See Howell, State Trials; H. B. Irving, Life of Judge Jeffreys; Stephen, History of the Criminal Law of England.
LISMORE, an island in the entrance to Loch Linnhe, Argyllshire, Scotland, 5 m. N.W. of Oban. Pop. (1901) 500. It lies S.W. and N.E., is 9½ m. long and 1¾ m. broad, and has an area of 9600 acres. It divides the lower end of the loch into two channels, the Lynn of Morvern on the W. and the Lynn of Lome on the E. The name is derived from the Gaelic lios mòr, “great garden.” Several ruined castles stand on the coast, and the highest point of the island is 500 ft. above the sea. The inhabitants raise potatoes, oats, cattle and horses, and these, with dairy produce, form the bulk of the trade. Steamers call at Auchnacrosan. A Columban monastery was founded in Lismore by St Moluag about 592. About 1200 the see of Argyll was separated from Dunkeld by Bishop John, “the Englishman,” and Lismore soon afterwards became the seat of the bishop of Argyll, sometimes called “Episcopus Lismoriensis,” quite distinct from the bishop of the Isles (Sudreys and Isle of Man), called “Episcopus Sodoriensis” or “Insularum,” whose see was divided in the 14th century into the English bishopric of Sodor and Man and the Scottish bishopric of the Isles. The Rev. John Macaulay (d. 1789), grandfather of Lord Macaulay, the historian, and the Rev. Donald M’Nicol (1735-1802), who took up the defence of the Highlands against Dr Johnson, were ministers of Lismore.

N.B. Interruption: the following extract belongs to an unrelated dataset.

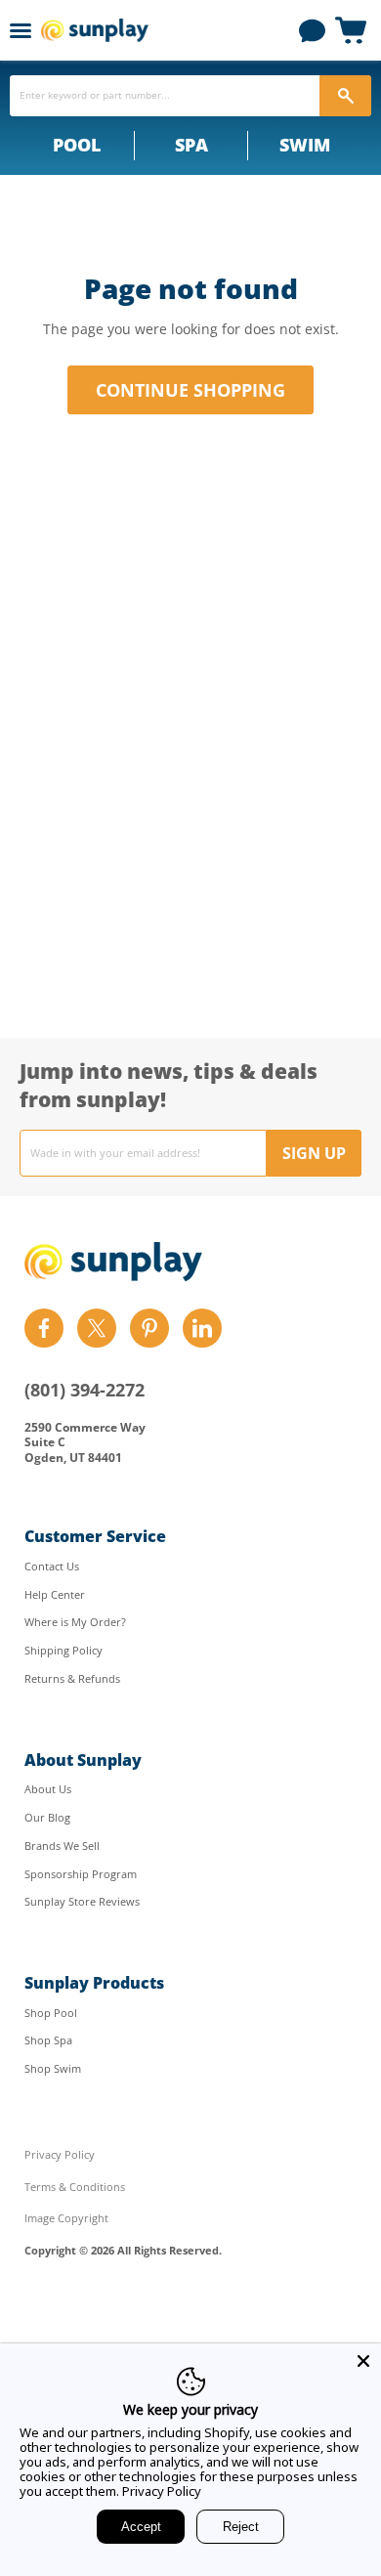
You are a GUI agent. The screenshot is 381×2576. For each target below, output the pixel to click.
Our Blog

For the Book of the Dean of Lismore see [Celt]: Scottish Gaelic Literature.
LISMORE, a town of Rous county, New South Wales, Australia, 320 m. direct N. by E. of Sydney. Pop. (1901) 4378. It is the principal town of the north coast district, and the seat of a Roman Catholic bishop. The surrounding country is partly pastoral, and partly agricultural, the soil being very fertile. The town has a cathedral, school of art, and other public buildings, while its industrial establishments include saw-mills, sugar-mills, butter factories and an iron foundry. Standing at the head of navigation of the Richmond river, Lismore has a large export trade in dairy produce, poultry, pigs, and pine and cedar timber.